Celebrating 20 years of Lottery funding in St Albans district
PUBLISHED: 12:00 29 November 2014
St Albans has been awarded more than £26million in the last 20 years from The National Lottery.
Since the first draw on November 19 in 1994, 410 grants have been given to organisations and individuals here.
The largest ever Lottery grant for St Albans was £4.2m, set aside for The Cathedral and Abbey Church of St Alban, to ensure that the iconic site of local heritage was preserved for future generations.
However, the Abbey has only received a small initial grant and, in order to access the £4m, the Abbey needs to raise £3m itself by March 2016 to fund a £7m project.
The project, entitled ‘Alban, Britain’s First Saint: Telling the Whole Story’, will fill a major gap in national awareness of the origins and evolution of Christian Britain.
It will reveal the story of Alban and his importance to Britain’s cultural history.
Named after Britain’s first saint and Christian martyr, and positioned on the site of longest continuous Christian worship in the UK, St Albans Cathedral has a significant and far reaching history, spanning over 1,700 years – but one which is largely unknown.

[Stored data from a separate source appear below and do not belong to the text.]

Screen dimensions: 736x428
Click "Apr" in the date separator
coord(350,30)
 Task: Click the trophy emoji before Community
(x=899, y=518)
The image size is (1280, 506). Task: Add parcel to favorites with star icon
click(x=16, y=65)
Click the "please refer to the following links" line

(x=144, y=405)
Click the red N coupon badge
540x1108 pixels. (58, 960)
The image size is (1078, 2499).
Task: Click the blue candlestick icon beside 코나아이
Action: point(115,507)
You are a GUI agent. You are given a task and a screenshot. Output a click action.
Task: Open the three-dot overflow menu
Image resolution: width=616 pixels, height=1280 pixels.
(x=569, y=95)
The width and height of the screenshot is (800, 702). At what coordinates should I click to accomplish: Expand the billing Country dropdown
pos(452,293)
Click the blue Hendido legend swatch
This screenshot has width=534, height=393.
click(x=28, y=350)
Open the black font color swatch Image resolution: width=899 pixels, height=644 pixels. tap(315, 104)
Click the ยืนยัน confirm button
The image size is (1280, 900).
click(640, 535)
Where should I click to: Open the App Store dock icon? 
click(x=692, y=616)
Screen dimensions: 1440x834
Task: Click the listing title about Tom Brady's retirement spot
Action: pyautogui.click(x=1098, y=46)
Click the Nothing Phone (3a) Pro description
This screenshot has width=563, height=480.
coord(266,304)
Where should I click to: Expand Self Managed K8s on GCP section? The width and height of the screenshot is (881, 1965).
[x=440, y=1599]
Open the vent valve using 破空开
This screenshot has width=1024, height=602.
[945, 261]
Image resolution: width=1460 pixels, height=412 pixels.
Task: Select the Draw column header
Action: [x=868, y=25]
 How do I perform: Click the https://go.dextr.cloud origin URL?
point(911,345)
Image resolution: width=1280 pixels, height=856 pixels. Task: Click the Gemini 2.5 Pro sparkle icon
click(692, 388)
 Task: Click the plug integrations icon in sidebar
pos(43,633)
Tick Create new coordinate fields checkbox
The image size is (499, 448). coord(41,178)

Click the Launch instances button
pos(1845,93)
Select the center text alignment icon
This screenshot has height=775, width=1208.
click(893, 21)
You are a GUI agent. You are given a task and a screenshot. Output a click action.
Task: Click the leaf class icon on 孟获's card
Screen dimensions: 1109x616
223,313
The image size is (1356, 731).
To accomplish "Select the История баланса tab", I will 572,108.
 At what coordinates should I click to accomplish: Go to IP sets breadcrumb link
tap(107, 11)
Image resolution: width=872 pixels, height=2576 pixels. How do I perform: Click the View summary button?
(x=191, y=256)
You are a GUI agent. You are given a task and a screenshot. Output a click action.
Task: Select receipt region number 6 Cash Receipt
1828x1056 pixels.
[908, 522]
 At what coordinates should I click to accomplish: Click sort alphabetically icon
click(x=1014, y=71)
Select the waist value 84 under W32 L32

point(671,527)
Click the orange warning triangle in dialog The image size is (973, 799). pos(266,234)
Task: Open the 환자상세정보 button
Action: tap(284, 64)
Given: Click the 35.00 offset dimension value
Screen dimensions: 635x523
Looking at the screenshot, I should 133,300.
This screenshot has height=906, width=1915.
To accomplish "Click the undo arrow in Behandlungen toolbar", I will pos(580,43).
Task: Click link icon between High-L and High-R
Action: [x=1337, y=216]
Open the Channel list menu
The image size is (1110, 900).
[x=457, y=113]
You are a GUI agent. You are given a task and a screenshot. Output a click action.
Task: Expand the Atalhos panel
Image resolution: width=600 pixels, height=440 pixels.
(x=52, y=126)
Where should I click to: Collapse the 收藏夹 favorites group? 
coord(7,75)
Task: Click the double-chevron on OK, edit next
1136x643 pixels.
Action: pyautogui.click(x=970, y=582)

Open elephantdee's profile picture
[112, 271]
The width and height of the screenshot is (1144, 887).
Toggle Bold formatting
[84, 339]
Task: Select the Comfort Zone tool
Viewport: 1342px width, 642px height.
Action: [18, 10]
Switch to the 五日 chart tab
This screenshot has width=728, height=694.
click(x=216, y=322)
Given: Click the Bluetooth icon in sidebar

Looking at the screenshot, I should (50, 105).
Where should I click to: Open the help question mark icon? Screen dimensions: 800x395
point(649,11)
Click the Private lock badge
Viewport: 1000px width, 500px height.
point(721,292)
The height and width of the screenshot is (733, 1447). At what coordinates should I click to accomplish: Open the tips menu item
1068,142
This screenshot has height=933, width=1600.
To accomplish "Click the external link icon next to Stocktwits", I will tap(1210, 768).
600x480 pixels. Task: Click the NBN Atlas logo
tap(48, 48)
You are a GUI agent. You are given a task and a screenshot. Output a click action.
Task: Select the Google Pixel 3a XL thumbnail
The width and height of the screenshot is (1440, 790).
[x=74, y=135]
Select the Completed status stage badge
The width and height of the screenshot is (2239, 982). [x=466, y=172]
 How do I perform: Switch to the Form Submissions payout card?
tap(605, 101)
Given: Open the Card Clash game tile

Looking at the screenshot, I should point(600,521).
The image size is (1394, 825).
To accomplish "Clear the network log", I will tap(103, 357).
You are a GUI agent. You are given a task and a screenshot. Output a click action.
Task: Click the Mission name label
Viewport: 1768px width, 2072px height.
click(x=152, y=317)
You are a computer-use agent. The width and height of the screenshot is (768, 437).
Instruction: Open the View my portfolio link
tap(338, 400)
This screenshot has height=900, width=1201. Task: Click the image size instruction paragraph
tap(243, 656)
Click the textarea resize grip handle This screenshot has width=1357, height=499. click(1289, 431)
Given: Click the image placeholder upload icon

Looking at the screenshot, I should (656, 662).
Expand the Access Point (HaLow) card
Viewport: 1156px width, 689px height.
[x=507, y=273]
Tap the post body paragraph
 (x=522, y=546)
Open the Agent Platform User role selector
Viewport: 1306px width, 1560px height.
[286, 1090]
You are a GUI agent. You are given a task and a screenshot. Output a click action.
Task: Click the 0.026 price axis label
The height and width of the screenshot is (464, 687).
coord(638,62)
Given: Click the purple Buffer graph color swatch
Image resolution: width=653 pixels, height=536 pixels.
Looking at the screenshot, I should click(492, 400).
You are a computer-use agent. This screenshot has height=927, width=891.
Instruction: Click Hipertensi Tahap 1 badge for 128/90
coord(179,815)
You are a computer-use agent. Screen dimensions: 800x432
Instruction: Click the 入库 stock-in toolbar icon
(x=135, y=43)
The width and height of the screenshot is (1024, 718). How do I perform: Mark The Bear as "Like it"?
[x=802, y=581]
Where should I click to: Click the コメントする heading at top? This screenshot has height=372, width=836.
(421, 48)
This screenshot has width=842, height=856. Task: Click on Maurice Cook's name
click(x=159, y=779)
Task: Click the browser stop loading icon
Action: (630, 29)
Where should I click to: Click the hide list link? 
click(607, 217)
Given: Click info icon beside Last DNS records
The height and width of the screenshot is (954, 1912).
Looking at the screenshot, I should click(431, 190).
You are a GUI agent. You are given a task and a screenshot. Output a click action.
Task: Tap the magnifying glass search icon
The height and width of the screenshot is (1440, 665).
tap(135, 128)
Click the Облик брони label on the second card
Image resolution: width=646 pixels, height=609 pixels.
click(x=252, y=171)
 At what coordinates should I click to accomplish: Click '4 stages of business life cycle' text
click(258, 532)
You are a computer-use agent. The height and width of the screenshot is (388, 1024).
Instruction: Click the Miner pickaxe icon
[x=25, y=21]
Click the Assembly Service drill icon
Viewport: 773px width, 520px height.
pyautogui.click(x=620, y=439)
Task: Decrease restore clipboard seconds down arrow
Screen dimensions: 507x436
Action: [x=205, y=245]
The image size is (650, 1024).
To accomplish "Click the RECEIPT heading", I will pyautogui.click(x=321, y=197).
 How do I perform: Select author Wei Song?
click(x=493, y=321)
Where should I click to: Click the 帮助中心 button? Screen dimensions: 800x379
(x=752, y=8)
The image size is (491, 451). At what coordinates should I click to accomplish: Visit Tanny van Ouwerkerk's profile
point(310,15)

This transformational project will also draw on the remarkable physical survivals of the medieval shrines of Alban and Amphibalus, the unique wall paintings and striking architecture.
Plans include an innovative interpretation and activity programme, a new welcome centre, a redeveloped learning centre and updated facilities. They aim to enhance the learning and experience of visitors and change the way people perceive and enjoy the cathedral.
The Very Rev Dr Jeffrey John, Dean of St Albans Cathedral, said: “We feel strongly that far too few people realise the importance of St Alban as our first British saint and of St Albans Cathedral as our oldest place of Christian worship. The lottery grant will help us put this right.
“It will enable us to present Alban’s story and the amazingly rich heritage of the cathedral much more effectively. We shall rebuild the shrine of Amphibalus, which was destroyed in the Reformation and restore it to its original glory.
“And we shall have a beautiful new entrance building, with better facilities to welcome visitors and pilgrims. We are extremely grateful to the Heritage Lottery Fund, and all who have supported this project – and to God.”
The smallest amount of Lottery money awarded in St Albans was £491 for St Stephens Horticultural Society to pay for a series of gardening evenings in the local community.
It has since changed its name to St Stephens Gardening Club to make it sound more accessible, welcoming and modern.
Chairman Graham Wilson said: “We used the money to hold events, to raise awareness and increase membership, because numbers had been on the decline and we were keen to turn it around. We were successful in that, and that was due in part to the funding received.”
Mr Wilson explained that the club, which was established in 1926, featured lectures, slides and guest speakers at the evening events, and produced a leaflet to help increase interest in the group, which went from having 150 household members to 250.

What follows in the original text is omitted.